[Opening SOURCE EXTRACT section]

In these zones it is prohibited for the parties to the conflict to carry out military operations. Parties to the conflict are also prohibited from using these zones for any purpose related to the conduct of military operations. These zones must be established by an agreement, concluded either in peacetime or after the outbreak of hostilities. The party that controls a demilitarized zone must clearly mark it, to the extent possible, with the signs agreed on with the other party. To be qualified as “demilitarized,” a zone must meet the following conditions:
  • all combatants, as well as mobile weapons and mobile military equipment, must have been evacuated;
  • no hostile use shall be made of fixed military installations or establishments;
  • no acts of hostility shall be committed by the authorities or by the population; and
  • any activity linked to the military effort must have ceased.
No one party to the conflict may unilaterally revoke the status of a demilitarized zone, unless one of the parties to the conflict fails to respect these conditions or uses the zone for purposes related to the conduct of military operations. In such cases, the other party is released from its obligations under the initial agreement. In such case, the zone loses its status but continues to enjoy the protection provided by the other provisions of humanitarian law.

Safe areas established by the UN Security Council

The above mentioned situations fall under the legal regime of the Geneva Conventions. It is crucial that in these instances agreements are made between the warring parties. In some situations however, countries may establish specially protected areas on the bases of a disputed United Nations Security Council resolution. However, when they impose unilaterally specially protected areas without the consent of all warring factions, these areas will not fall under the scope of the Geneva Conventios.

Safe area/Safe Haven. This concept was used by the United Nations in the Republic of Bosnia and Herzegovina. The aim was to prohibit any military activities inside and around these areas and to allow the deployment of UN troops, which was meant to ensure delivery of humanitarian assistance. This system was set up on the basis of Chapter VII of the UN Charter, which makes them mandatory for all States, and were not subject to an ad hoc agreement between the parties to the conflict. Later, and also adopted under its Chapter VII mandate, the Security Council authorized the UN troops to use force to “deter attacks against the safe areas.”

This system and the military means failed to make the parties to the conflict respect the safe areas. The UN troops whose mission it was to protect the safe haven Srebrenica did not resort to force to protect the civilians, as their mandate authorized. Some 8000 Bosniaks were murdered.

[Closing SOURCE EXTRACT section]
[Opening SUPPLIED INFORMATION section]

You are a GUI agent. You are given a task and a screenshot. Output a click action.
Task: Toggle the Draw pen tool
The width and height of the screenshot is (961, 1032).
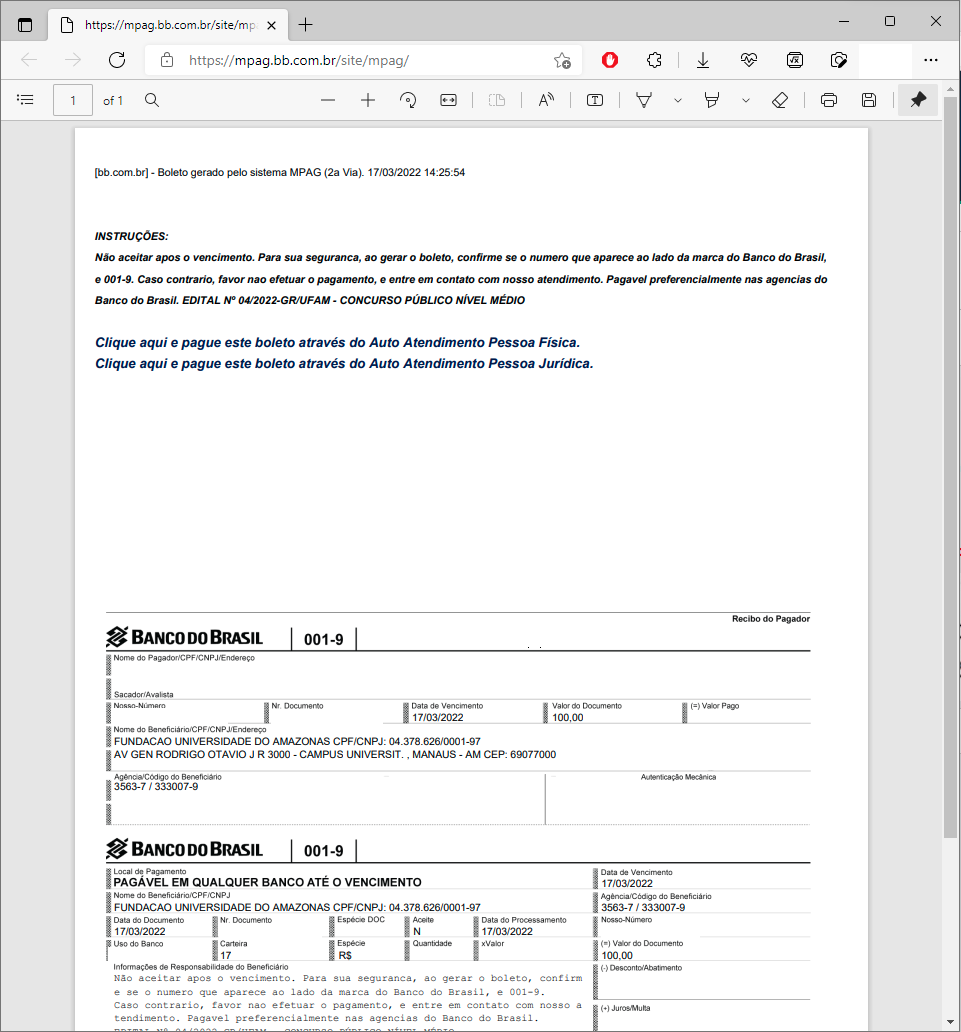tap(645, 100)
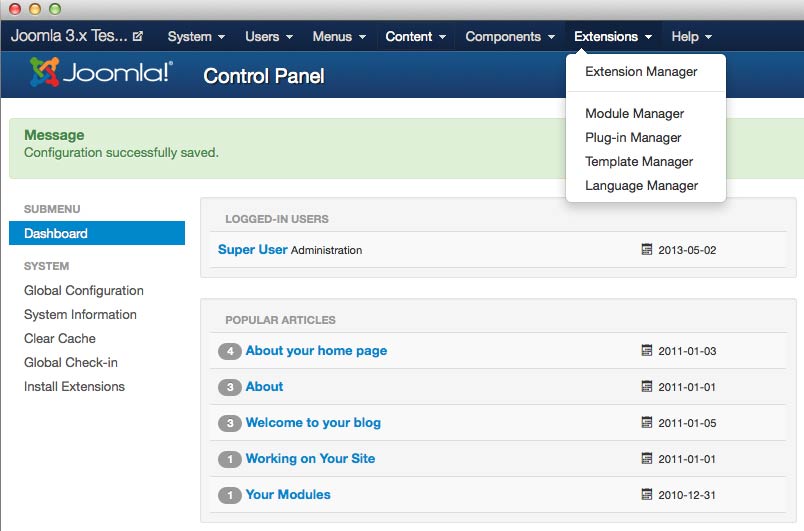This screenshot has height=531, width=804.
Task: Open the Users dropdown menu
Action: tap(269, 37)
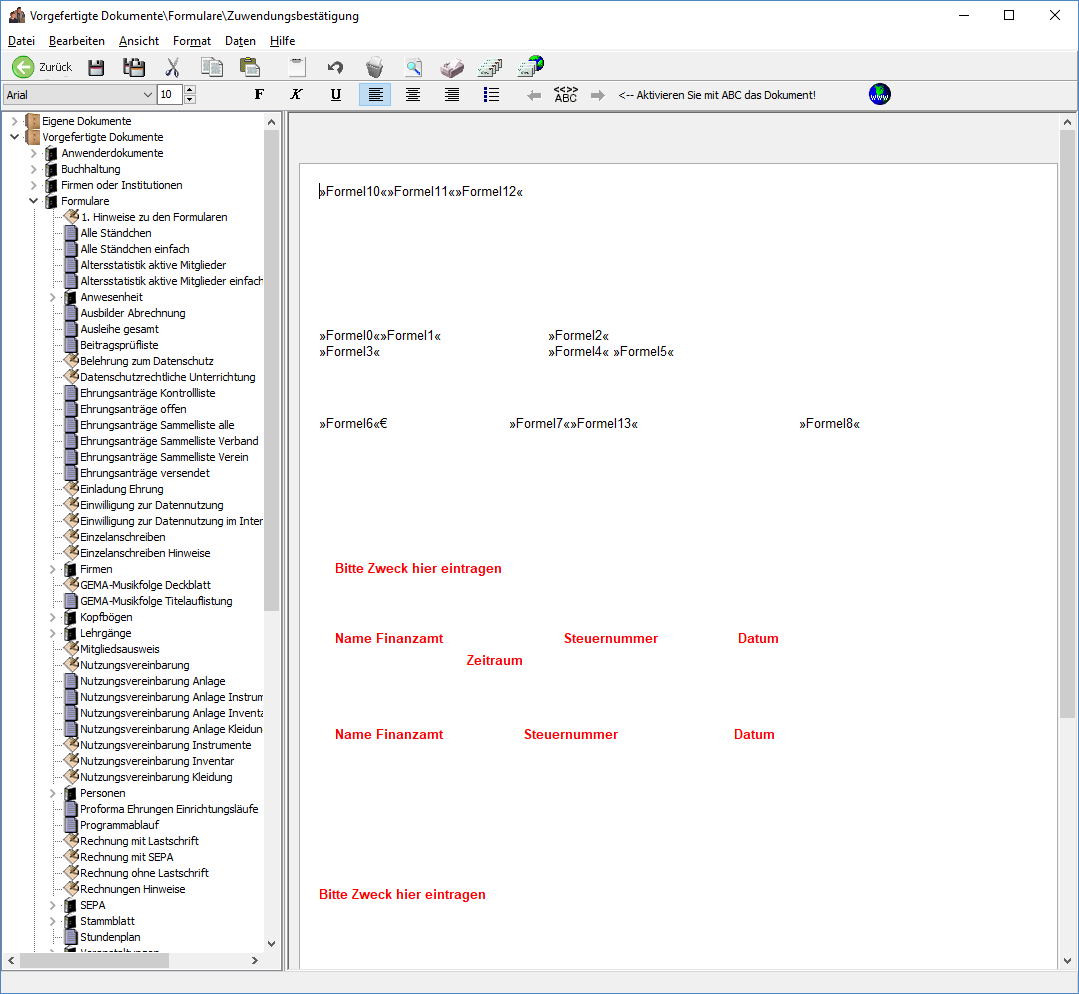Click the scissors cut icon
The image size is (1079, 994).
(172, 67)
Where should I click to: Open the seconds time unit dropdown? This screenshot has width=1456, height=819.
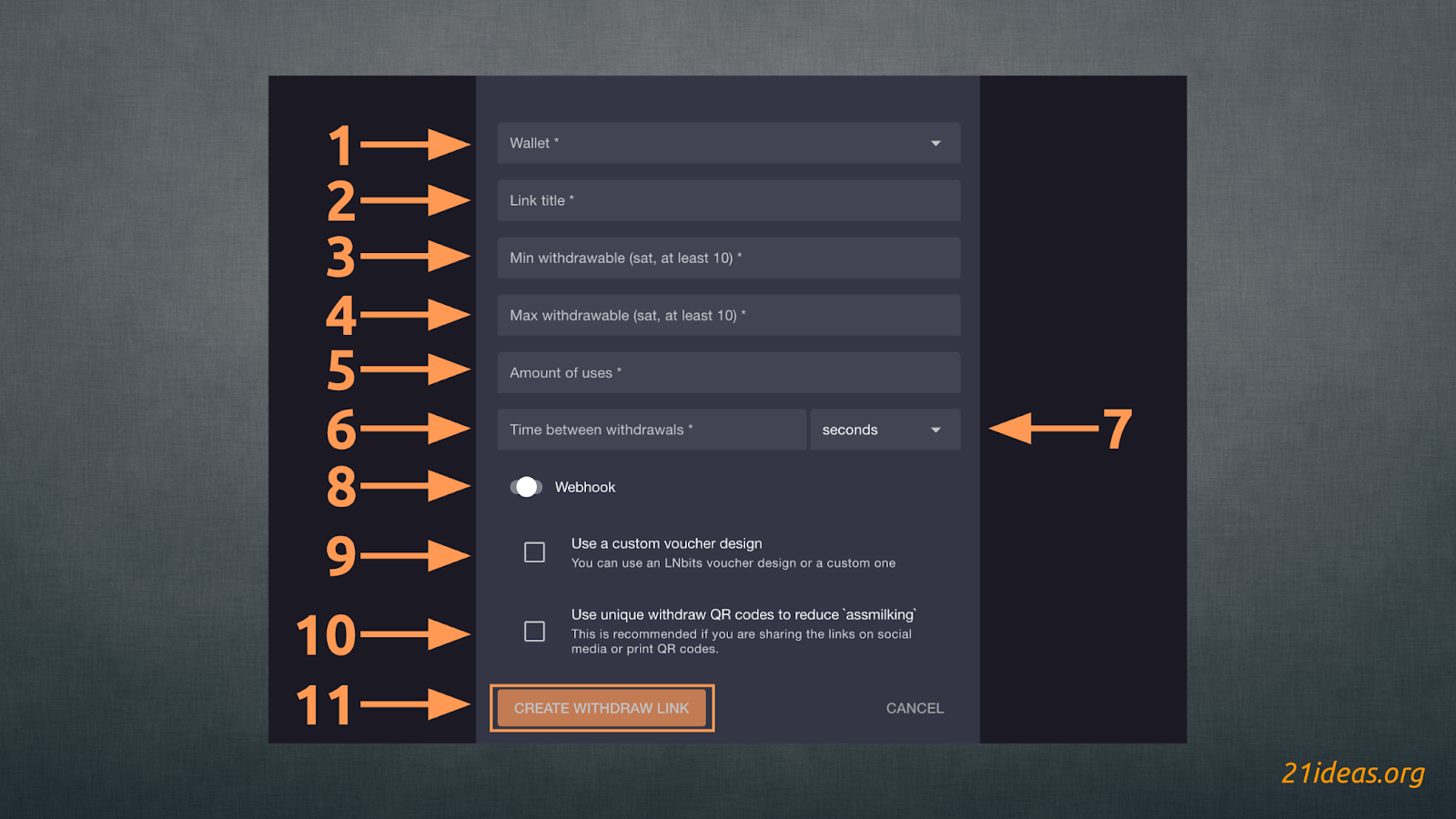click(x=874, y=430)
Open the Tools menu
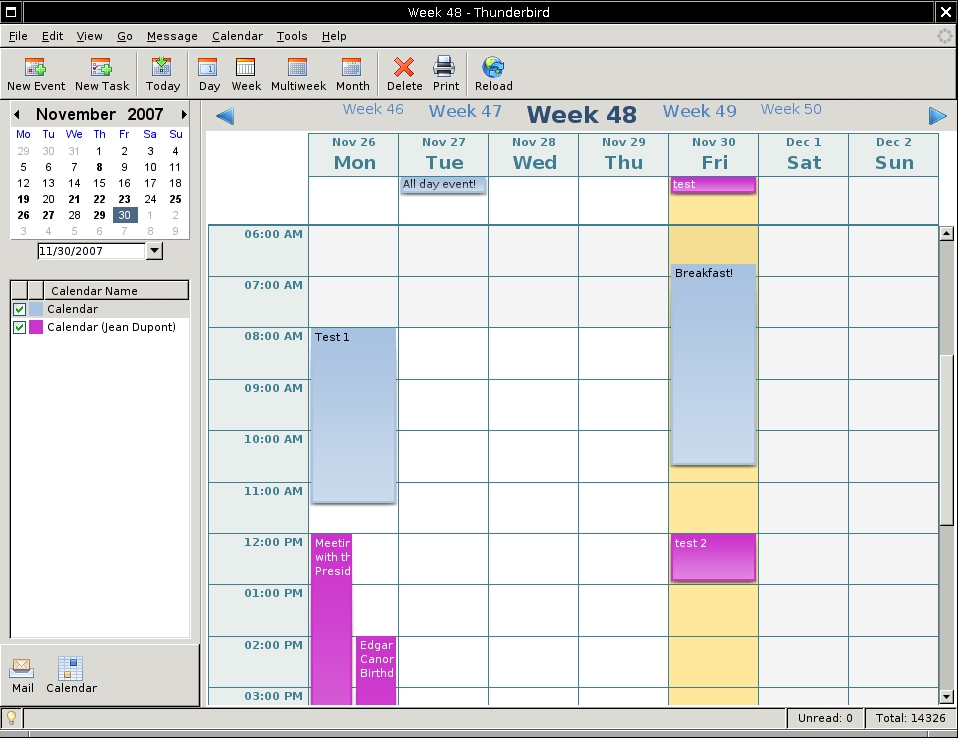 point(292,36)
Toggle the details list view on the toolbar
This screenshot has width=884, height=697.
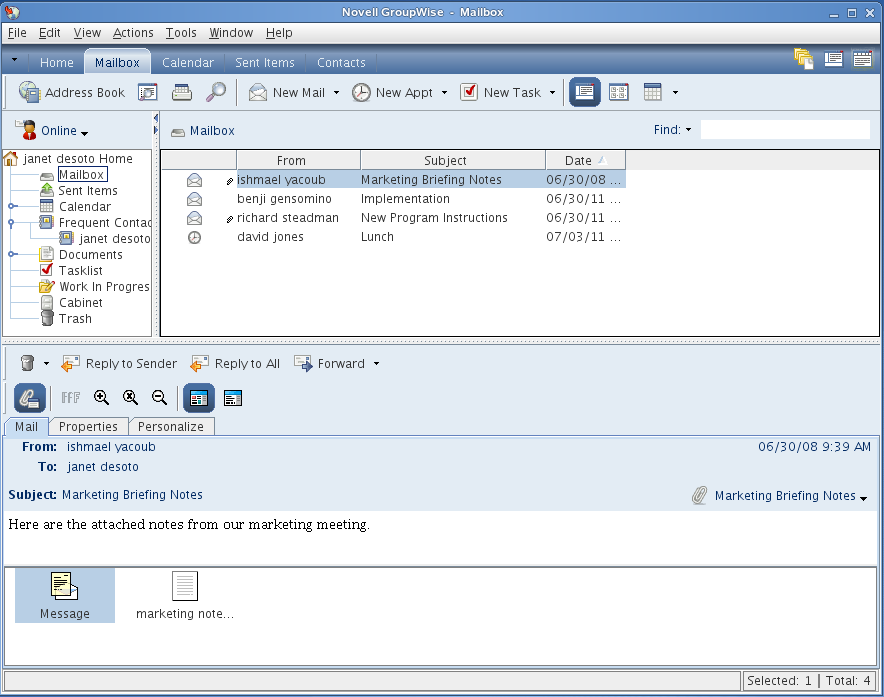[586, 92]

[Closing SUPPLIED INFORMATION section]

# [TASK TO CARRY OUT]
Reproduce verbatim the section of the passage about protected zones that begins with the words containing "This system and" and ends with "Bosniaks were murdered.". Rely only on the passage about protected zones, not on the entries.

# [RESULT FOR THIS EXERCISE]
This system and the military means failed to make the parties to the conflict respect the safe areas. The UN troops whose mission it was to protect the safe haven Srebrenica did not resort to force to protect the civilians, as their mandate authorized. Some 8000 Bosniaks were murdered.